Chailloué (/fr/) is a commune in the Orne department in north-western France. On 1 January 2016, the former communes Marmouillé and Neuville-près-Sées were merged into Chailloué.

==Geography==

The commune of is made up of the following villages and hamlets, La Dufrênerie, Marmouillé, Champ Bourdin, Bois Chassevent, Neuville-près-Sées, La Dultière and Chailloué.

Chailloué along with another 65 communes is part of a 20,593 hectare, Natura 2000 conservation area, called the Haute vallée de l'Orne et affluents.

Chailloués has two rivers, The Don & La Senelle and a stream the Monts Damain.
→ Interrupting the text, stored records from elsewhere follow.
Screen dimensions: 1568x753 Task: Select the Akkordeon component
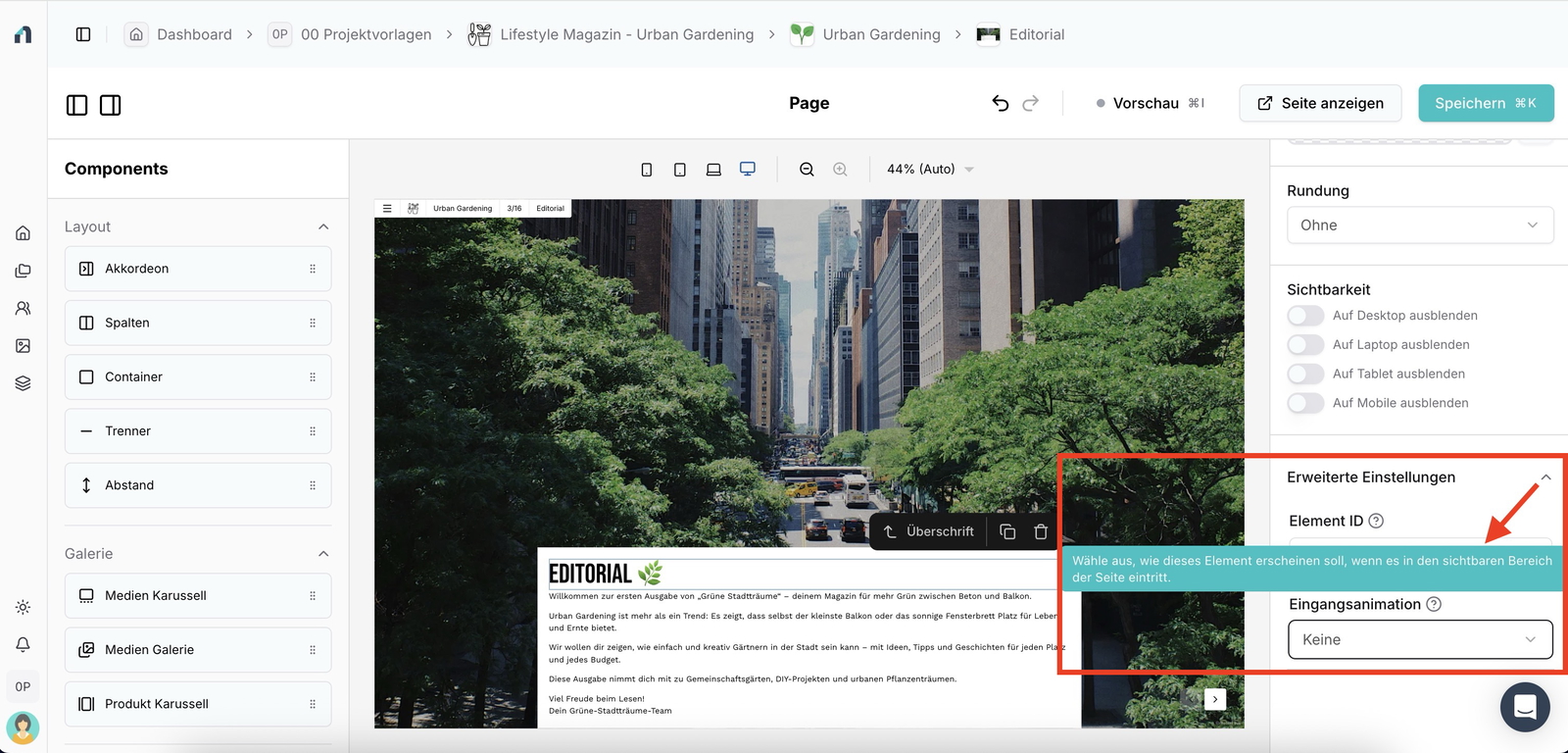[x=197, y=269]
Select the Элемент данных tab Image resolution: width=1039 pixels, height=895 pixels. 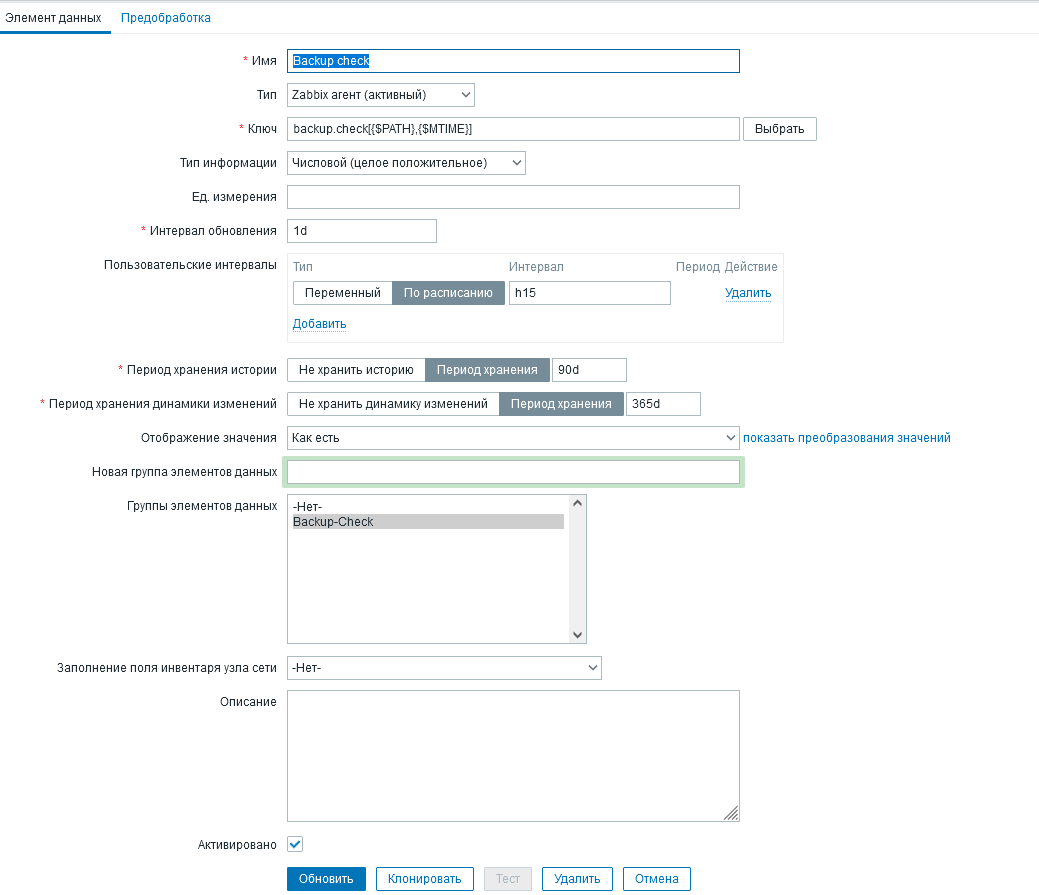pyautogui.click(x=54, y=17)
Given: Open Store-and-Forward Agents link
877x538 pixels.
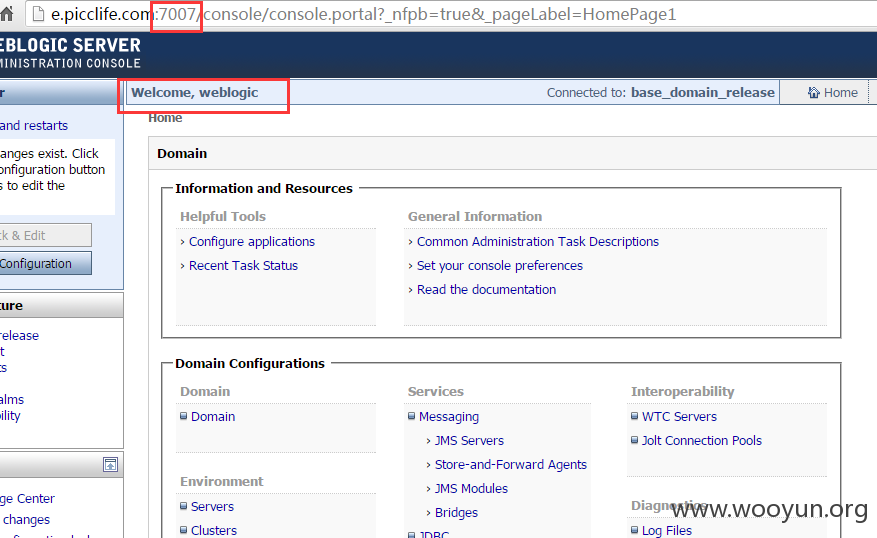Looking at the screenshot, I should click(511, 465).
==Notable buildings and places==

- Rustik is an immersive amusement park, set in a medieval-fantasy kingdom, which opened in 2020.

===National heritage sites===

The Commune has 2 buildings and areas listed as a Monument historique.

- Château a 17th-century castle built by the Vieupont family, and registered as a monument historique in 2010.
- Former church of Saint-Pierre Saint-Jean and Saint-Paterne de Montrond a 14th-century former church, classed as a monument historique in 1979.

==Transport==

- Aire de Les Sources de l'Orne is a stop off area on the A28 autoroute.